Domande sul materiale
[A] Rispondi in base al testo su Imu e Tasi.
(i) Da quale data decorre l'esenzione per l'abitazione principale?
(ii) Di quanto si riduce l'Imu se un immobile è concesso in uso gratuito a un familiare?
(iii) Chi, tra inquilino e locatore, non beneficia dell'esenzione?
[B] Stabilisci se ciascuna affermazione concorda con il testo su Imu e Tasi e cita le parole che lo dimostrano.
(i) L'esenzione vale anche per gli inquilini che usano l'immobile come abitazione principale.
(ii) Le pertinenze sono esenti senza limiti di numero.
(iii) Per ottenere l'esenzione il contribuente può anche non abitare nell'immobile.
[C] Prosegui il testo su Imu e Tasi a partire dalla sua ultima riga.

Testo di riferimento
▬▬▬▬▬▬▬▬▬▬

Imu e Tasi – Novità 2016
Una novità di grande rilievo, a far data dal 01 gennaio 2016, riguarda l’esenzione per l’abitazione principale sia dall’Imu che dalla Tasi. L’esonero è subordinato alla sussistenza della seguenti condizioni:
- l’abitazione deve essere non di lusso (A/1-A/8-A/9)
- il contribuente deve risiedere nell’immobile e dimorarvi abitualmente
- le pertinenze godono dell’esenzione ma nel limite di una per ciascuna categoria catastale (C/2 – cantine soffitte e depositi; C/6 – autorimesse e posti auto; C/7 – tettoie)
L’esenzione riguarda anche gli inquilini che adibiscono l’immobile ad abitazione principale, ma non il locatore.
Nel caso in cui, invece, venga concesso un immobile ad uso gratuito ad un familiare, l’imu è ridotta del 50%. Le condizioni per poter usufruire del beneficio sono le seguenti:
- l’abitazione deve essere non di lusso (A/1-A/8-A/9)

▬▬▬▬▬▬▬▬▬▬

Voci fornite
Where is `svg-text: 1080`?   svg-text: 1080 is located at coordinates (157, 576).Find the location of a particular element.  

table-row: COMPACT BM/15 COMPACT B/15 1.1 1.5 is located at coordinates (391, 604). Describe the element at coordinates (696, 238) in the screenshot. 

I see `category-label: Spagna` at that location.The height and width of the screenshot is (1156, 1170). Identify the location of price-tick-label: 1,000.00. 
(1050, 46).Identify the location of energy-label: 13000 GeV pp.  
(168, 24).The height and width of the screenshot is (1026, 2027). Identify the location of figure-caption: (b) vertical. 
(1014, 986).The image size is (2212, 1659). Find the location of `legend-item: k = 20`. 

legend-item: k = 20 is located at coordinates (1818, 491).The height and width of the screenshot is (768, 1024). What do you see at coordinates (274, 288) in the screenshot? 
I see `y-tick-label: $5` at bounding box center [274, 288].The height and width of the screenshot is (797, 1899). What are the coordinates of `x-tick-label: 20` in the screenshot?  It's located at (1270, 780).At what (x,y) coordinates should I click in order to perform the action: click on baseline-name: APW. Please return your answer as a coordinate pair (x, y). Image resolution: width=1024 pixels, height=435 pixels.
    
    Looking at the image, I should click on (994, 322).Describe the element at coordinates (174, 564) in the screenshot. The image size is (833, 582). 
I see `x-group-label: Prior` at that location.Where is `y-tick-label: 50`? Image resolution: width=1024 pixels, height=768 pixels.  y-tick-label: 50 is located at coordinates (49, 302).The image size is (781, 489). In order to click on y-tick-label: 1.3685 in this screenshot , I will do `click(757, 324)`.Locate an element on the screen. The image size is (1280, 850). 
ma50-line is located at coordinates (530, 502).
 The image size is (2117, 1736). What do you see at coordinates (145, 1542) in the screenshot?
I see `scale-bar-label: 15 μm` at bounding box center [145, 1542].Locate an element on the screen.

▬▬▬▬▬▬▬▬▬▬

Soluzioni degli esercizi
[A]
(i) Dal 01 gennaio 2016.
(ii) Del 50%.
(iii) Il locatore.

[B]
(i) Sì: "L’esenzione riguarda anche gli inquilini che adibiscono l’immobile ad abitazione principale".
(ii) No: "nel limite di una per ciascuna categoria catastale".
(iii) No: "il contribuente deve risiedere nell’immobile e dimorarvi abitualmente".

[C]
- l’immobile deve essere dato in comodato con contratto registrato
- il fabbricato deve essere adibito ad abitazione principale del comodatario
- il comodato deve essere stipulato nei confronti di un parente in linea retta di primo grado
- il comodante deve risiedere nello stesso Comune ove è ubicato l’immobile agevolato
- il comodante non deve possedere altri immobili in Italia, ad eccezione di quello dato in comodato e di quello in cui egli abita.
Ulteriori novità riguardano l’esenzione della tassazione dei terreni agricoli; la modalità di tassazione degli immobili costruiti direttamente dall’impresa ma invenduti a causa del mercato immobiliare stagnante; le modalità per determinare la rendita dei fabbricati industriali.